どういうきっかけで、みんながEARLY DAYSを好きになっていったのか、とっても興味深いのですが、とにかく1st mini ALBUM「340.29m/s」が出て、秋が深まることにはみんなEARLY DAYSのことがすっかり好きになっていて、ソニパのキラーチューンとしての実績を積みつつあったように思います。そして、断然スリーマンでEARLY DAYSへの気持ちが爆発、その後、ライブのトリを務める大事な曲として定着していく中ですっかりソニパの代表曲になったんじゃないないなぁなんて考えているところです。
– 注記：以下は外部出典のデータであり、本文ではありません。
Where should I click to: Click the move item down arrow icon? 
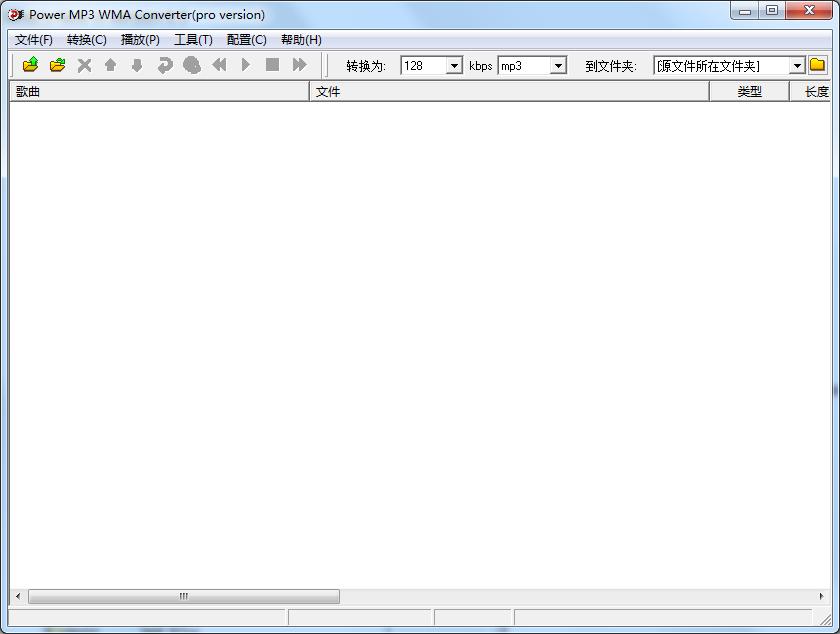[138, 66]
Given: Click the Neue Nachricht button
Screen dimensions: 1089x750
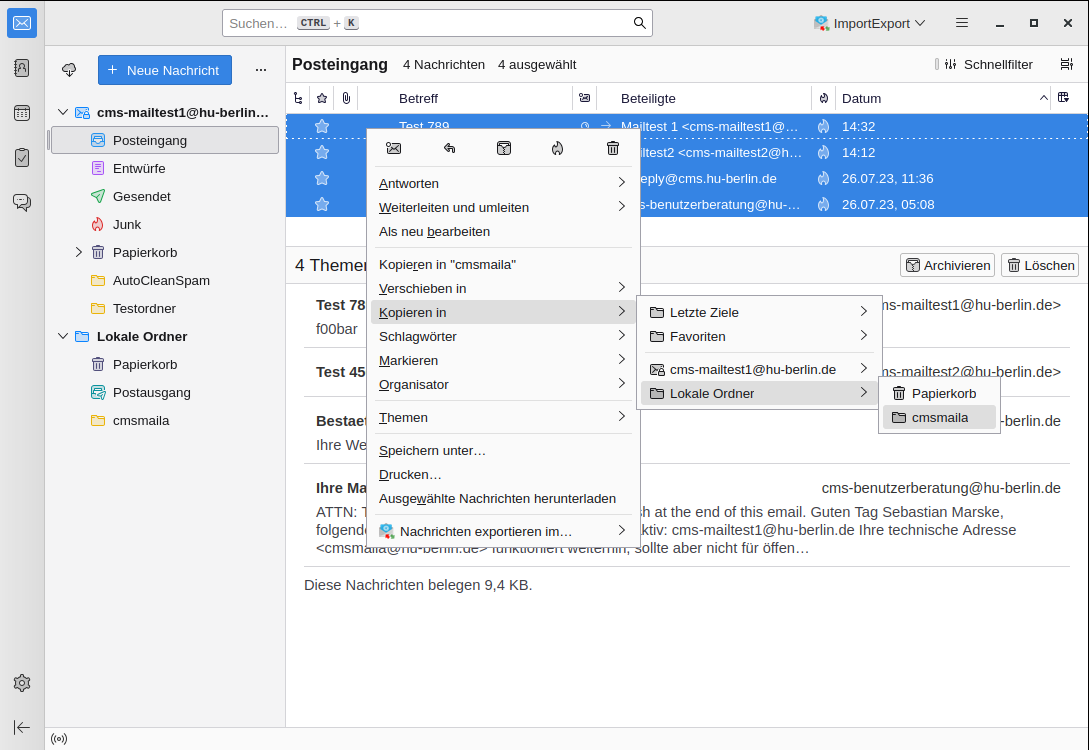Looking at the screenshot, I should (x=165, y=70).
 2019年5月からライブをたくさん見て、間近でソニパの楽曲の「成長」を感じた一年でしたが、一番伸びたのはEARLY DAYSだったのかなぁと思います。セトリの分析をもっと細かくやってみたらそれぞれの曲の面白みがもっといろいろ見えてきそうですし、何より今!現在進行形でソニパのライブは動いていて楽曲の位置付けや感じ方が日々変わっています!特に新型コロナ自粛中にリリースされた2nd ALBUM「疾駆」の曲がめちゃくちゃ面白い仕事をしている!ソニパのセトリや楽曲について、他にもいろいろ考えてることあるんですが、それはまた今度!